### PASSAGE:
::::::::::
PBS Distribution (PBSd), formerly known as PBS Ventures, PBS Home Video, and Public Media Distribution, is the home video distribution unit of American television network PBS. The company releases and sells home videos of PBS series and movies and PBS Kids series in various formats.

It is jointly owned by the Public Broadcasting Service and the WGBH Educational Foundation. PBSd manages the PBS Masterpiece channel on Amazon's Prime Video Channels.

It is currently distributing PBS programs and movies on DVD, Blu-ray, digital downloads, and streaming media and PBS Kids programs on DVD and digital downloads. In 2017 independent films produced by PBSd were added for theatrical distribution and home video releases.

History
Established in 1977, the PBS Home Video, Inc. company originally distributed and sold VHS and Betamax tapes simply on their own.

Starting in 1989, PBS secured a deal with Pacific Arts to distribute PBS Home Video's products. In 1994, PBS moved to distribution through Turner Home Entertainment. In 1996, when Turner Home Entertainment's parent company merged with Time Warner, distribution was through Warner Home Video until 2004, when distribution moved to Paramount Home Entertainment.
::::::::::
### DATA BLOCK:
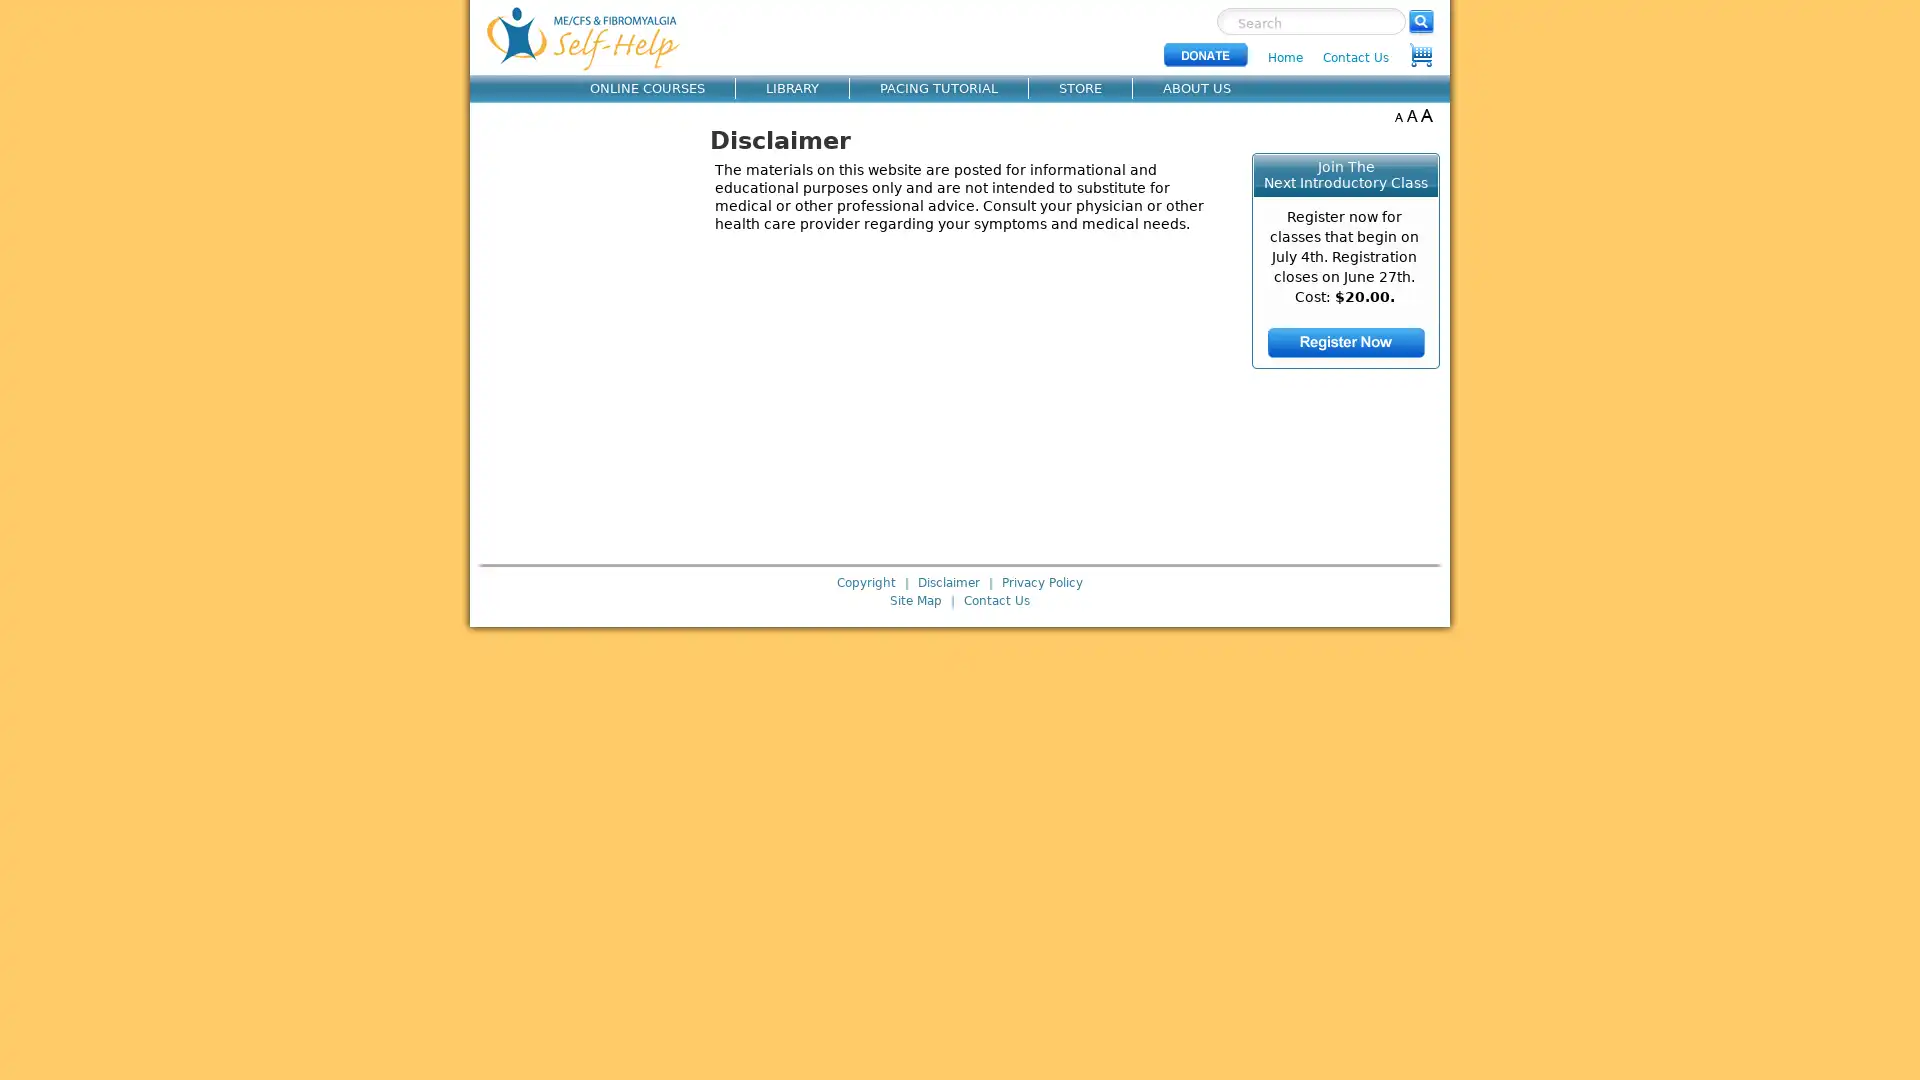 Image resolution: width=1920 pixels, height=1080 pixels. I want to click on A, so click(1425, 115).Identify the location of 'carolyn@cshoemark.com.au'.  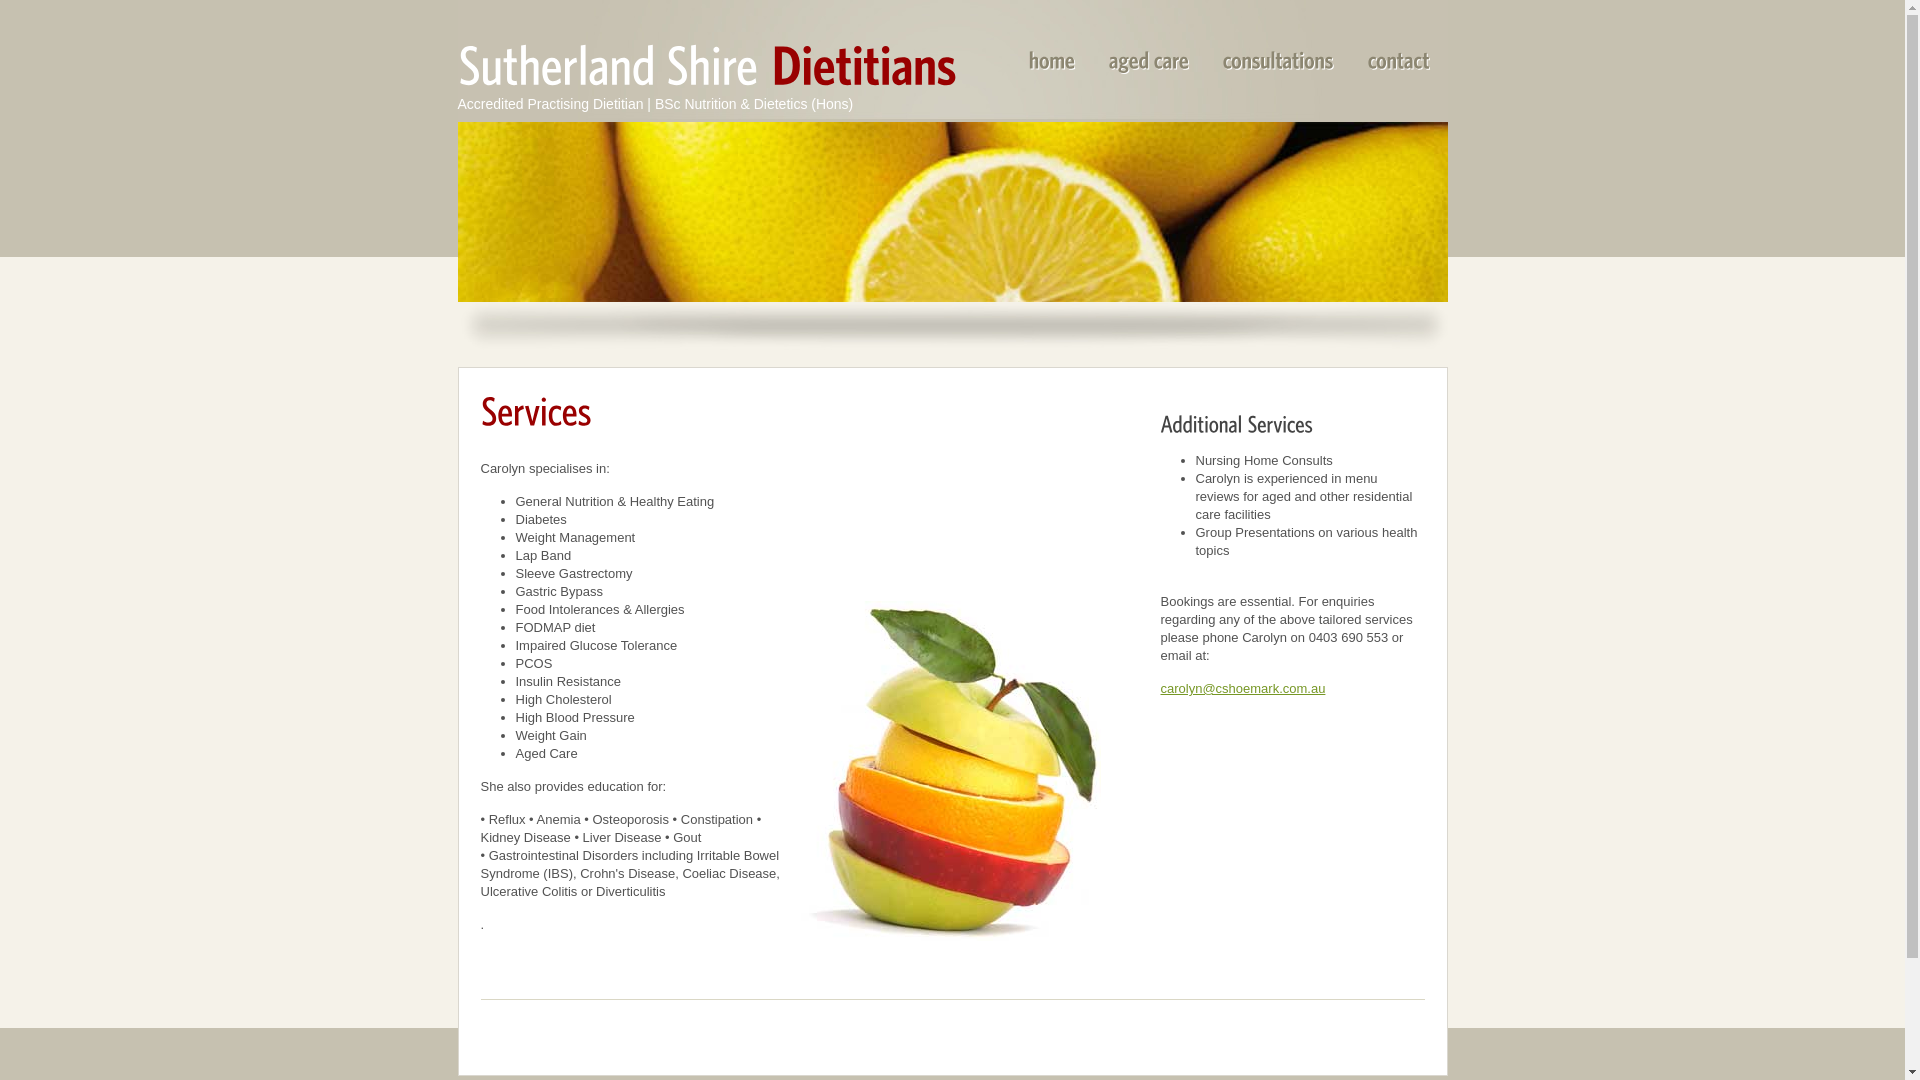
(1241, 687).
::::::::::
### COMPLETE THE FOLLOWING:
1. Retype the stretch of the PBS Distribution text from "PBS Distribution (PBSd), formerly" through "on their own.".
2. According to the PBS Distribution text, which company began distributing PBS Home Video's products in 1994?
3. Carry on the text about PBS Distribution from the point where it stops.

### ANSWERS TO THE EXERCISE:
1.
PBS Distribution (PBSd), formerly known as PBS Ventures, PBS Home Video, and Public Media Distribution, is the home video distribution unit of American television network PBS. The company releases and sells home videos of PBS series and movies and PBS Kids series in various formats.

It is jointly owned by the Public Broadcasting Service and the WGBH Educational Foundation. PBSd manages the PBS Masterpiece channel on Amazon's Prime Video Channels.

It is currently distributing PBS programs and movies on DVD, Blu-ray, digital downloads, and streaming media and PBS Kids programs on DVD and digital downloads. In 2017 independent films produced by PBSd were added for theatrical distribution and home video releases.

History
Established in 1977, the PBS Home Video, Inc. company originally distributed and sold VHS and Betamax tapes simply on their own.

2. Turner Home Entertainment

3.
PBS Home Video became independent again in 2011, and was renamed PBS Distribution—PBSd in 2009.  It is jointly owned by PBS and the WGBH Educational Foundation. It is currently distributing PBS programs and movies on DVD, Blu-ray, digital downloads, and video on demand and PBS Kids programs on DVD and digital downloads. In 2017 independent films produced by PBSd were added for cinema and home video releases. PBS International offers factual content for broadcast, cable, and satellite services internationally.

On November 1, 2011, PBS UK was launched on BSkyB. Canadian-born entrepreneur David Lyons and PBS Distribution formed a joint venture to run the channel.

Independent films
After a backlash from filmmakers over WNET's attempts to move independent documentary series to its secondary station, PBS took feedback from the documentary community and developed an indie film strategy.

Through Independent Lens, PBS acquired Stanley Nelson’s documentary film The Black Panthers: Vanguard of the Revolution. The history of The Black Panthers was especially timely due to the contemporary Black Lives Matter movement's growth. The film was first released in theaters in late 2015, then had  a special nationwide public television premiere in late 2016.

PBSd expanded its operation to included theatrical distribution of documentary films by hiring Erin Owens as PBS Distribution's Head of Theatrical Distribution; and Emily Rothschild as Director of Theatrical Acquisitions and Marketing. Owens and Rothschild had just worked with PBS on Stanley Nelson's The Black Panthers distribution.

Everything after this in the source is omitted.